We also ran dmesg | tail -n 10
[ 15.487615] input: HDA NVidia HDMI/DP,pcm=8 as /devices/pci0000:00/0000:00:03.0/0000:03:00.0/0000:04:10.0/0000:05:00.1/sound/card4/input27
[ 15.487780] input: HDA NVidia HDMI/DP,pcm=7 as /devices/pci0000:00/0000:00:02.0/0000:07:00.0/0000:08:10.0/0000:09:00.1/sound/card2/input14
[ 15.487872] input: HDA NVidia HDMI/DP,pcm=8 as /devices/pci0000:00/0000:00:02.0/0000:07:00.0/0000:08:10.0/0000:09:00.1/sound/card2/input15
[ 15.487962] input: HDA NVidia HDMI/DP,pcm=9 as /devices/pci0000:00/0000:00:03.0/0000:03:00.0/0000:04:10.0/0000:05:00.1/sound/card4/input28
[ 15.488220] input: HDA NVidia HDMI/DP,pcm=9 as /devices/pci0000:00/0000:00:02.0/0000:07:00.0/0000:08:10.0/0000:09:00.1/sound/card2/input16
[ 18.121912] e1000e: eno1 NIC Link is Up 1000 Mbps Full Duplex, Flow Control: None
[ 18.121939] IPv6: ADDRCONF(NETDEV_CHANGE): eno1: link becomes ready
[ 22.457798] kauditd_printk_skb: 32 callbacks suppressed
[ 22.457800] audit: type=1400 audit(1534714452.748:43): apparmor="DENIED" operation="open" profile="/usr/sbin/cups-browsed" name="/usr/share/cups/locale/" pid=1092 comm="cups-browsed" requested_mask="r" denied_mask="r" fsuid=0 ouid=0
[ 22.457807] audit: type=1400 audit(1534714452.748:44): apparmor="DENIED" operation="open" profile="/usr/sbin/cups-browsed" name="/usr/share/locale/" pid=1092 comm="cups-browsed" requested_mask="r" denied_mask="r" fsuid=0 ouid=0
------------------ Update
After another restart on a different day, nvidia-smi
seems to be back to work. Now we can run tensorflow, pytorch normally just as before! I guess this is not urgent anymore but we are curious to know what went wrong and what we can do to prevent this!

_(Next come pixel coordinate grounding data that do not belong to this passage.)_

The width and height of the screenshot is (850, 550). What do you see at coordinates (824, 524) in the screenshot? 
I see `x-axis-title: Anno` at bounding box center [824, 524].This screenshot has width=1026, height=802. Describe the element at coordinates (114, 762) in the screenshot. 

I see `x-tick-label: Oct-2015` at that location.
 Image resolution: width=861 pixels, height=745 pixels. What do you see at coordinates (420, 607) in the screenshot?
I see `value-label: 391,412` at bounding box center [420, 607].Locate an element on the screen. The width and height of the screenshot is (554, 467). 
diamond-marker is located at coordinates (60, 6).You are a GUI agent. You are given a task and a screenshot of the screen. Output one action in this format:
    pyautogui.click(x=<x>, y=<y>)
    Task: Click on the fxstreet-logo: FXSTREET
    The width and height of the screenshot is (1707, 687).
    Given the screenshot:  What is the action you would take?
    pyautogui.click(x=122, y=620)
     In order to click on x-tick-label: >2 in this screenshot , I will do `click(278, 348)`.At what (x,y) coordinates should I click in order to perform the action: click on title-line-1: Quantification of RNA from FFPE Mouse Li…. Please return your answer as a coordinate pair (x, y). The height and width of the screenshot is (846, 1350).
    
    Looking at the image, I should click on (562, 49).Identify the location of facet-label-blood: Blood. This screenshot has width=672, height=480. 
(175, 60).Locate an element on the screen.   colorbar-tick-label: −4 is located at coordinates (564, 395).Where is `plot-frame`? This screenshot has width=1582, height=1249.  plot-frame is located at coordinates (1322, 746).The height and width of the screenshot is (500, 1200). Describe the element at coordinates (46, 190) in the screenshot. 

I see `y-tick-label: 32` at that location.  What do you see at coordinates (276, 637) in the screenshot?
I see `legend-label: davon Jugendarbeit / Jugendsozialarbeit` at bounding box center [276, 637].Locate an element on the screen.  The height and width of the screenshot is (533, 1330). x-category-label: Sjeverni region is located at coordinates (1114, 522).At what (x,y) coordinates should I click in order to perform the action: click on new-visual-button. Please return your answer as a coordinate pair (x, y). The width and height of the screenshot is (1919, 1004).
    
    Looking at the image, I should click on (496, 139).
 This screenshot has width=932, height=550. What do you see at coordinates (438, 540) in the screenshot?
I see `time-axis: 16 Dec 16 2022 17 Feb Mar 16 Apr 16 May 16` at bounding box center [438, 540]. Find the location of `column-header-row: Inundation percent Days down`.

I’ve been asking other people in the lab to start running their programs again to see if the machine will break again. I guess it would nice if I can provide some diagnostic details here for you guys and it would be nice if we can get some explanation. I’ll keep updating this issue if it breaks again.